The film's rather fundamental title conceals Craven's wicked intelligence and subtle sensitivity, both qualities brought beautifully to life by co-leads Rentler and Walling. The two exhibit a comfortable and believable chemistry that is intimate, passionate and worthy of the 35-minute investment you'll make in watching the film.

Getting Off has already screened at Kokomo, Indiana's Hoosierdance International Film Festival  and just this past weekend at Philadelphia's qFlix. The film has also lined up screenings at the Rhode Island International Film Festival and the North Carolina Gay & Lesbian Film Festival.
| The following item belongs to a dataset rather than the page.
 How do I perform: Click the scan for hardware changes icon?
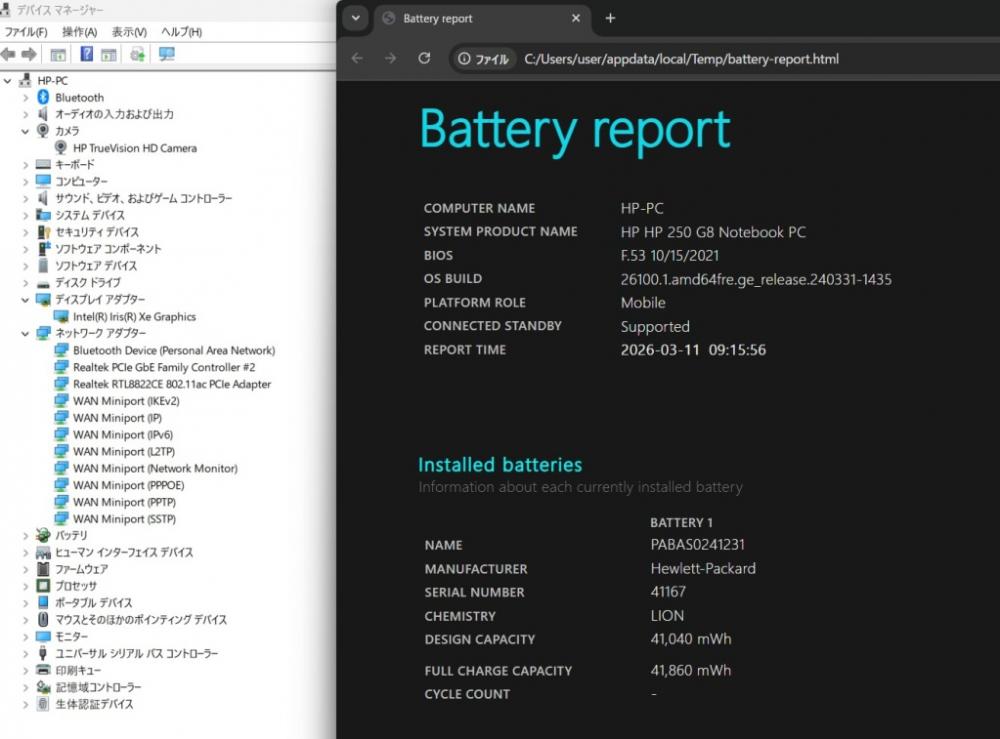pos(166,54)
With a tag line of "Getting off clients is easy, getting off to a new start isn't," Getting Off is all set up to be both a sexy and intelligent film that benefits from both a great cast and a tremendous production crew including Craven's own relaxed, intuitive direction and authentic dialogue. Rentler is an absolute delight as Dane, sexy enough to be convincing as an escort yet possessing of a sweetness and naturalness that makes you believe he truly sees this as a life choice leading to another life choice.

Indeed, much of Getting Off isn't necessarily about getting off but about the choices we make in life that get us where we are going and the little choices along the way that can often times lead to bigger ones.

As Harris, Paul Walling gives a comfortable, slightly vulnerable performance that makes it understandable exactly why Dane would come to realize that this older yet just as spirited man is more than just a client.

Lensing from Colin Allen and Tyler James Ribble is intimate yet not intrusive, while Brenna Gehlen's production design gives the film a wonderful warmth and, at times, a sense of tension as Dane's move toward a new life is revealed.

Tommy Craven's little indie gem is a promising debut revealing not just a bold new talent, but also an intelligent one whose voice should easily be welcomed on the LGBTQ filmmaking scene and the filmmaking scene in general. Getting Off is the best kind of sexy - intelligent, warm, intimate and downright entertaining. If you get a chance, check it out.